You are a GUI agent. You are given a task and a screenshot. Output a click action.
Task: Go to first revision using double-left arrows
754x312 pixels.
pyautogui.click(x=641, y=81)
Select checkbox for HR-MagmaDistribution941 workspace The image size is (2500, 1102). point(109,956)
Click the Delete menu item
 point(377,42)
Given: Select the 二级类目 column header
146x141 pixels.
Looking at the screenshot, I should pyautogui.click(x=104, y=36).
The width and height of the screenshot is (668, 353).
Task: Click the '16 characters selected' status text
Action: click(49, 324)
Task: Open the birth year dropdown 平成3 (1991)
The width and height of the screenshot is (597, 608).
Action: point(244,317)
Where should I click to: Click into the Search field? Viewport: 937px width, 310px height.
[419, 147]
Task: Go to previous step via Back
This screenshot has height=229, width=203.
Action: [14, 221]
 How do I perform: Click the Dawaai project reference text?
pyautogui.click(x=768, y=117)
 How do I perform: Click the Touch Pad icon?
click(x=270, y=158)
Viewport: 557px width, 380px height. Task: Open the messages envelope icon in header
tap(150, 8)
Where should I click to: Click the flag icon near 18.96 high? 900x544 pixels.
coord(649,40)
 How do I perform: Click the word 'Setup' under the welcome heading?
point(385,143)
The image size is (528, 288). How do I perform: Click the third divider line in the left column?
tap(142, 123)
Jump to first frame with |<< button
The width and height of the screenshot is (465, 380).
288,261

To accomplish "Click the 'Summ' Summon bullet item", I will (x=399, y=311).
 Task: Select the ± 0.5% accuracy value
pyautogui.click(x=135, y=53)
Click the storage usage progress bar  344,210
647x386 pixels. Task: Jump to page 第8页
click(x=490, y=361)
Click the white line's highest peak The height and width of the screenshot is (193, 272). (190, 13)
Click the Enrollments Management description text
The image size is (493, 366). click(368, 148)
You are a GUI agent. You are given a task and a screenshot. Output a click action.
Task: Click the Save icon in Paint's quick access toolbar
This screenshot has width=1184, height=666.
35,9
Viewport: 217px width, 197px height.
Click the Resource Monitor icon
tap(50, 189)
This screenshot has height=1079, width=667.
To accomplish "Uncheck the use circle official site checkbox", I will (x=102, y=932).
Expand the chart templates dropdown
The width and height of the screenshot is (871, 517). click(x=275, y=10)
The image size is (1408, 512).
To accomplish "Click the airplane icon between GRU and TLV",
####################
How many lines of the listing contain the string "Where"? Reply with the number alone.

> RESULT OF THE TASK
2